*** Block opens ***

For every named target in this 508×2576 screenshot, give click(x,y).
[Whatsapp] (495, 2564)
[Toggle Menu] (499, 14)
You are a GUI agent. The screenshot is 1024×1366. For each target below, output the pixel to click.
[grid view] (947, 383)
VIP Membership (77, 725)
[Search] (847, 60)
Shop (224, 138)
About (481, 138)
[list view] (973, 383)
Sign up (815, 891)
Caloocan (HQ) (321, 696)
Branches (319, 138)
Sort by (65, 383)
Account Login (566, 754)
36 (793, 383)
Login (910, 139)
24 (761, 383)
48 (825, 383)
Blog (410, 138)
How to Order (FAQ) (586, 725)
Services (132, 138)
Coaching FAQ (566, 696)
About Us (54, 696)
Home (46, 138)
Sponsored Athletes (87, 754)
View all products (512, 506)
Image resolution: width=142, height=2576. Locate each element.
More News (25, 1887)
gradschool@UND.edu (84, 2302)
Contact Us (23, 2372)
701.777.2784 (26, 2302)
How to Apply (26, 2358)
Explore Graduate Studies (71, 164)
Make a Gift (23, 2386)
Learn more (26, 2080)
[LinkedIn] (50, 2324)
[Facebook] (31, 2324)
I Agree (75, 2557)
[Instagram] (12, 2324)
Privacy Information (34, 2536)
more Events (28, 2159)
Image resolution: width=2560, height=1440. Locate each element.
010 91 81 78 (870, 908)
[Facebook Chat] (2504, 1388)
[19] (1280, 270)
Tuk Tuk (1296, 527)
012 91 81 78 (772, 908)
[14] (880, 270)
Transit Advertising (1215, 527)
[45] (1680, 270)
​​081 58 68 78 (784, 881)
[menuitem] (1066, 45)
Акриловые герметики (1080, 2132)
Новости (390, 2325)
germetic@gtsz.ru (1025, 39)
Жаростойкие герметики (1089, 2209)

*** Block closes ***

§ What is needed
What is needed is each line from the records with the word "resolution" in it.

§ Response to the task
Image resolution: width=142, height=2576. Locate each element.
Image resolution: width=2560, height=1440. Locate each element.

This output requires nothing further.